Mubarak refuses to resign; angry protesters wave shoes calling for his ouster
What a letdown!
Egyptian President Hosni Mubarak announced that he has transferred some power to his handpicked Vice President Omar Suleiman but has no intention of resigning his post before the September elections during a televised speech. Mubarak’s refusal to resign drew shocked and angry reactions from the protesters in Tahrir Square, where many waved their shoes and chanted for Mubarak to leave office. Watch the video of Mubarak’s address with English interpretation provided by Al Jazeera English. WashingtonPost.com has posted the English translation of Mubarak’s address.
- PBS.org: Mubarak to transfer some power to vice president, won’t step down
- VOANews.com: Mubarak vows to stay, angering protesters
- CSMonitor.com: In Egypt’s Tahrir Square, celebration grinds to a halt with Mubarak’s speech
- CNN.com: Egyptian military makes its move, inches Mubarak toward door
- NPR.org: Mubarak speech may add fuel to protesters’ fire
- LATimes.com: Egypt: What does it mean when protesters wave shoes?
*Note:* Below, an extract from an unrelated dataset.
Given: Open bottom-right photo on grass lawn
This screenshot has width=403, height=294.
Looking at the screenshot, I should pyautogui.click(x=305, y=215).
Update: Thursday, 10 February 2011
Statement released by President Barack Obama in response to Egyptian President Hosni Mubarak’s televised speech:
The Egyptian people have been told that there was a transition of authority, but it is not yet clear that this transition is immediate, meaningful or sufficient. Too many Egyptians remain unconvinced that the government is serious about a genuine transition to democracy, and it is the responsibility of the government to speak clearly to the Egyptian people and the world. The Egyptian government must put forward a credible, concrete and unequivocal path toward genuine democracy, and they have not yet seized that opportunity.
As we have said from the beginning of this unrest, the future of Egypt will be determined by the Egyptian people. But the United States has also been clear that we stand for a set of core principles. We believe that the universal rights of the Egyptian people must be respected, and their aspirations must be met. We believe that this transition must immediately demonstrate irreversible political change, and a negotiated path to democracy. To that end, we believe that the emergency law should be lifted. We believe that meaningful negotiations with the broad opposition and Egyptian civil society should address the key questions confronting Egypt’s future: protecting the fundamental rights of all citizens; revising the Constitution and other laws to demonstrate irreversible change; and jointly developing a clear roadmap to elections that are free and fair.
We therefore urge the Egyptian government to move swiftly to explain the changes that have been made, and to spell out in clear and unambiguous language the step by step process that will lead to democracy and the representative government that the Egyptian people seek. Going forward, it will be essential that the universal rights of the Egyptian people be respected. There must be restraint by all parties. Violence must be forsaken. It is imperative that the government not respond to the aspirations of their people with repression or brutality. The voices of the Egyptian people must be heard.
The Egyptian people have made it clear that there is no going back to the way things were: Egypt has changed, and its future is in the hands of the people. Those who have exercised their right to peaceful assembly represent the greatness of the Egyptian people, and are broadly representative of Egyptian society. We have seen young and old, rich and poor, Muslim and Christian join together, and earn the respect of the world through their non-violent calls for change. In that effort, young people have been at the forefront, and a new generation has emerged. They have made it clear that Egypt must reflect their hopes, fulfill their highest aspirations, and tap their boundless potential. In these difficult times, I know that the Egyptian people will persevere, and they must know that they will continue to have a friend in the United States of America.